───── DATASET RECORDS ─────

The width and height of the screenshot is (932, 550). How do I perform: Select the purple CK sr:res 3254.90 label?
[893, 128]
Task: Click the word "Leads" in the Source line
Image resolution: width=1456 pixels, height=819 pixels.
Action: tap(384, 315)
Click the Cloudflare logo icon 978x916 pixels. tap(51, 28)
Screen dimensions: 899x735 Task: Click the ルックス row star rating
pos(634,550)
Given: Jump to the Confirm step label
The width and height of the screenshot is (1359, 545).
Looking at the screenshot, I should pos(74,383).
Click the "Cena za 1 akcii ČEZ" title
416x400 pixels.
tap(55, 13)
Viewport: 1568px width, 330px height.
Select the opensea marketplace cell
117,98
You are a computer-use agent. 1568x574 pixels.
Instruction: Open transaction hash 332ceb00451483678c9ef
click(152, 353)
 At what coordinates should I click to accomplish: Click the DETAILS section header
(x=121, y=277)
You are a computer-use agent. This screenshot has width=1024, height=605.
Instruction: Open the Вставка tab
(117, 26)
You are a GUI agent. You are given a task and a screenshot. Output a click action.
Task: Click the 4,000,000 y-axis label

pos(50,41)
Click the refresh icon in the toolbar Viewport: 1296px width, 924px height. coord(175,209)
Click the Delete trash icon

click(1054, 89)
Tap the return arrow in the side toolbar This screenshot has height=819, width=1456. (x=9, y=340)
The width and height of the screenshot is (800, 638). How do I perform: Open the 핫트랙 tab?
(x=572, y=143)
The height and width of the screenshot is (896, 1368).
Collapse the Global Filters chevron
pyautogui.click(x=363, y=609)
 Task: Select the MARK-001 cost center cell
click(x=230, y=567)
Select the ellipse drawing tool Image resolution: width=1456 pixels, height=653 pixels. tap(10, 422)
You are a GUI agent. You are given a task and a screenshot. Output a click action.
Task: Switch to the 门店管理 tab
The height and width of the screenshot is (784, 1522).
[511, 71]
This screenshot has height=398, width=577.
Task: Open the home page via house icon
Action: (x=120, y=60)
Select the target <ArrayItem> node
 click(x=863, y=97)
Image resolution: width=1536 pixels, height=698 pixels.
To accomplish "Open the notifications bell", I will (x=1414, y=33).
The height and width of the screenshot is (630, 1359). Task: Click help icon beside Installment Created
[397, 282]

─────

# TASK OBJECTIVE
Using the data above, repeat every line exactly.

# SOLUTION TO THIS PROBLEM
The width and height of the screenshot is (932, 550). How do I perform: Select the purple CK sr:res 3254.90 label?
[893, 128]
Task: Click the word "Leads" in the Source line
Image resolution: width=1456 pixels, height=819 pixels.
Action: tap(384, 315)
Click the Cloudflare logo icon 978x916 pixels. tap(51, 28)
Screen dimensions: 899x735 Task: Click the ルックス row star rating
pos(634,550)
Given: Jump to the Confirm step label
The width and height of the screenshot is (1359, 545).
Looking at the screenshot, I should pos(74,383).
Click the "Cena za 1 akcii ČEZ" title
416x400 pixels.
tap(55, 13)
Viewport: 1568px width, 330px height.
Select the opensea marketplace cell
117,98
You are a computer-use agent. 1568x574 pixels.
Instruction: Open transaction hash 332ceb00451483678c9ef
click(152, 353)
 At what coordinates should I click to accomplish: Click the DETAILS section header
(x=121, y=277)
You are a computer-use agent. This screenshot has width=1024, height=605.
Instruction: Open the Вставка tab
(117, 26)
You are a GUI agent. You are given a task and a screenshot. Output a click action.
Task: Click the 4,000,000 y-axis label

pos(50,41)
Click the refresh icon in the toolbar Viewport: 1296px width, 924px height. coord(175,209)
Click the Delete trash icon

click(1054, 89)
Tap the return arrow in the side toolbar This screenshot has height=819, width=1456. (x=9, y=340)
The width and height of the screenshot is (800, 638). How do I perform: Open the 핫트랙 tab?
(x=572, y=143)
The height and width of the screenshot is (896, 1368).
Collapse the Global Filters chevron
pyautogui.click(x=363, y=609)
 Task: Select the MARK-001 cost center cell
click(x=230, y=567)
Select the ellipse drawing tool Image resolution: width=1456 pixels, height=653 pixels. tap(10, 422)
You are a GUI agent. You are given a task and a screenshot. Output a click action.
Task: Switch to the 门店管理 tab
The height and width of the screenshot is (784, 1522).
[511, 71]
This screenshot has height=398, width=577.
Task: Open the home page via house icon
Action: (x=120, y=60)
Select the target <ArrayItem> node
 click(x=863, y=97)
Image resolution: width=1536 pixels, height=698 pixels.
To accomplish "Open the notifications bell", I will (x=1414, y=33).
The height and width of the screenshot is (630, 1359). Task: Click help icon beside Installment Created
[397, 282]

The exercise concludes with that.